Monitoring Jobs and Nodes

After submitting a job, it is important to monitor the cluster utilization, that is, the processor, memory, network and storage usage of the job. For this purpose, the users are allowed to login on the compute nodes they allocate. To see which nodes are used by a job, one can use the Slurm command squeue. After logging-in on a particular node, the processes can be monitored using the usual commands top, htop and atop.

A better way to monitor and explore the cluster status is to use the web application at it.fysik.su.se/hpc-moni. This site contains tools which enable users to interactively view the Slurm queues and jobs, the compute node status, and the overall cluster health.

HPC-moni Application 

The HPC monitoring application is located at https://it.fysik.su.se/hpc-moni.

The initial screen (homepage) shows a general information about the cluster, like the queue and node status, or the ambient temperature and the current power consumption.

The home page also serves as the main menu, with links to other pages displaying a more detailed metrics. The cluster metrics are obtained using Prometheus exporeters and shown in different panels using Grafana. The panels are organized into four groups:

SLURM
- Job overview (Slurm squeue)
- Compute nodes status (Slurm sinfo)
- Slurm scheduler statistics
NODES
- CPU and memory statistics of node groups
- Disk status (per node)
- Node details (grouped by different hardware characteristics)
ENVIRONMENT
- Rack overview
- Power distribution units (PDUs) current readings
- Power consumption details
- Temperature (ambient, CPU and disk)
MAINTENANCE
- Lustre file system statistics
- S.M.A.R.T. disk status (available to admins only)
- Alerts (available to admins only)

Slurm jobs 

The Slurm queue status can be obtained selecting one of the following links:

Jobs overview 

The Slurm job overview page shows information about the running/completed/pending jobs and the allocated/completing/idle nodes. It also shows the running and pending jobs over time and the table with the current running and pending jobs.
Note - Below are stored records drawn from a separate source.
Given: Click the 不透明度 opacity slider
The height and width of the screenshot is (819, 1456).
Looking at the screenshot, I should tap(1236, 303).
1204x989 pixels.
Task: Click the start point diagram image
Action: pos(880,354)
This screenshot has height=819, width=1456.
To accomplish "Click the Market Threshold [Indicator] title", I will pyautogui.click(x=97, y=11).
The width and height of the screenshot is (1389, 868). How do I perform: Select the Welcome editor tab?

To take a closer look at some jobs, one can zoom-in the specific time interval.

Compute nodes 

This page shows the current compute node status. Nodes belonging to differnt jobs are highlighted in different colors. Clicking on a node leads to the Node Details page, which shows the cpu and memory usage of the node.

Note

Clicking on a job listed in the Current Jobs table found at the Jobs Overview page shows the Compute Nodes page with the allocations at the specific time.

Scheduler statistics 

The scheduler statistics page shows additional Slurm information, like the number of failed jobs and nodes.

At the end, this page shows the scheduler metrics: the number of scheduler threads and the backfill depth together with the scheduler and backfill scheduler cycles.

Compute nodes 

The node performance details can be obtained selecting one of the nodes in the Nodes menu group (the compute nodes are grouped by hardware type).

Node details 

The node details page shows to which job the node belongs, and the detailed cpu and memory usage of the node. Good jobs keep the nodes as busy as possible (with high cpu and memory usage) without choking them (the cpu usage should be 100% by a user and the memory should not enter the swap).

CPU and Memory statistics 

The CPU and Memory stats page shows the the overall statistics in the specific group. Here one can also explore the head and file system nodes.

Disk status 

The Disks status page shows the storage information for the selected node.

Environment 

The Environment panels show the physical rack layout, the current temperature (ambient, CPU and disk), and the eletrical power consumption.

Rack overview 

The rack overview shows the power distribution unit (PDU) readings, the average ambient temperature (at the top and bottom nodes in the rack), and the current node load (shown in parentheses).

PDUs readings 

The PDUs page shows the electrical current readings aggregated per PDU and phase.

Power consumption 

The power consumption page shows the detailed electrical power usage of the cluster over time.

Temperature 

The ambient, CPU and disk temperature readings are shown for different nodes grouped by hardware type.

Maintenance 

The maintenance panels are meant to be used by the system administrators. They show the Lustre file system statistics, S.M.A.R.T. disk status, and the overall cluster health (number of failed nodes and similar).

Lustre status 

Accessing historical data 

All the panels show the latest statitcs by default. Also, the web pages are rendered in the so-called kiosk mode without the Grafana menus. Pressing Esc exposses these additional menus. One particular menu enables a user to select the time interval for the shown statistics (encircled in red below):

After selecting a time range, navigating to other links will show the metrics for the specific time (note the selected range on the following two figures). This is helpful in examining how the completed jobs had been perfoming historicaly.

An alternative way to select the time range of interest is to drag a region in any graph in any Slurm or Node panel, like in the running jobs panel below. After that, clicking on a job in the “current” jobs, will show the Slurm node and job status in the selected time range.